- [What is asked] Return, unchanged, every line from the start of the items up to and including the line that contains "tap(60, 449)".

- [Input rows]

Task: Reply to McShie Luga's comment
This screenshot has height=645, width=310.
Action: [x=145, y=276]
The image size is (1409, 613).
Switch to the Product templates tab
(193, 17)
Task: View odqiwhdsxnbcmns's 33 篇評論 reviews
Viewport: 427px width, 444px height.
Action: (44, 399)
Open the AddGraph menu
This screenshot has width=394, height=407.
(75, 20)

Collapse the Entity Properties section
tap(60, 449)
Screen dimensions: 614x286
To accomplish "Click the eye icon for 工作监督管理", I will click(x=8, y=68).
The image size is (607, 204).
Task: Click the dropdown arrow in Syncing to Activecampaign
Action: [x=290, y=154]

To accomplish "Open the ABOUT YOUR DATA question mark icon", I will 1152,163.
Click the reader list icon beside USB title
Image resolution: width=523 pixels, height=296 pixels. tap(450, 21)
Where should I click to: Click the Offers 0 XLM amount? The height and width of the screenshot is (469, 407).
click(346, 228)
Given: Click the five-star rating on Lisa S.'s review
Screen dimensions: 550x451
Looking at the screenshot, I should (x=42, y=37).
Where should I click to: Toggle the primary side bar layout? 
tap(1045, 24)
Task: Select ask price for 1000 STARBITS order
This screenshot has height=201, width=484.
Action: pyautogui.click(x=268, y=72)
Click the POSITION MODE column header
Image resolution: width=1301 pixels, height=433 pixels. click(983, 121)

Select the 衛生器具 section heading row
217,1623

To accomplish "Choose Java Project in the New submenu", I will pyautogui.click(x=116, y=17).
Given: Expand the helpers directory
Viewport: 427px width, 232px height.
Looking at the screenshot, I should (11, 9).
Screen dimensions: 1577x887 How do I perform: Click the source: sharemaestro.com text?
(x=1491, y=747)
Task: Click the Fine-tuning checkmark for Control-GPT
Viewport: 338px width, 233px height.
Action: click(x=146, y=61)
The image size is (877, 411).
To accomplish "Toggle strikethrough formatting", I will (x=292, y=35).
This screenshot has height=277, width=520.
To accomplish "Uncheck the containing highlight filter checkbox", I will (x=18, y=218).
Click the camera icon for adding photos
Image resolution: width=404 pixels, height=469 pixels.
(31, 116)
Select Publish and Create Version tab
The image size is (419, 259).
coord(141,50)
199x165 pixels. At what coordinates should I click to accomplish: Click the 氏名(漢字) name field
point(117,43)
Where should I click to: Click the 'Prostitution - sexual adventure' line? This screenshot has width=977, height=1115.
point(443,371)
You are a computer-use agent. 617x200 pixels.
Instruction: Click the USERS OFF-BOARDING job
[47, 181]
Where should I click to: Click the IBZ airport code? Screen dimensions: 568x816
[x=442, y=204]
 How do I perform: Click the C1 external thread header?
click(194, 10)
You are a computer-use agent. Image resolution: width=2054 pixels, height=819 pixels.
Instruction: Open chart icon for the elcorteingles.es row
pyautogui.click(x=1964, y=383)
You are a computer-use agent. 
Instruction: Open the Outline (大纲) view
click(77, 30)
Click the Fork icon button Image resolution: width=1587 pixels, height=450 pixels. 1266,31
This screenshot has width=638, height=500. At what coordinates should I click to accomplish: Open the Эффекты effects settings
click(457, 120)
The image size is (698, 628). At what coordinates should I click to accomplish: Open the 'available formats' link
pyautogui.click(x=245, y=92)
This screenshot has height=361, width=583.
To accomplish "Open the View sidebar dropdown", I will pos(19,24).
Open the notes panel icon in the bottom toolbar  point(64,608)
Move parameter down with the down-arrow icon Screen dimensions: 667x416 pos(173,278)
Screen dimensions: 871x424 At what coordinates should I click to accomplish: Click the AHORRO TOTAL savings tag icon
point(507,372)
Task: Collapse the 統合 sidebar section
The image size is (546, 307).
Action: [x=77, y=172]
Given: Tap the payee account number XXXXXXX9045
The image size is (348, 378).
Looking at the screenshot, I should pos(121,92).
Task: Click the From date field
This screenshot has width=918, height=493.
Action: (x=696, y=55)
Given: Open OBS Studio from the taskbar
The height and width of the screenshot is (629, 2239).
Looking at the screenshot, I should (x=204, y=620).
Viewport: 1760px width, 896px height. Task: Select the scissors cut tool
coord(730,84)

- [Answer to the exercise]
Task: Reply to McShie Luga's comment
This screenshot has height=645, width=310.
Action: [x=145, y=276]
The image size is (1409, 613).
Switch to the Product templates tab
(193, 17)
Task: View odqiwhdsxnbcmns's 33 篇評論 reviews
Viewport: 427px width, 444px height.
Action: (44, 399)
Open the AddGraph menu
This screenshot has width=394, height=407.
(75, 20)

Collapse the Entity Properties section
tap(60, 449)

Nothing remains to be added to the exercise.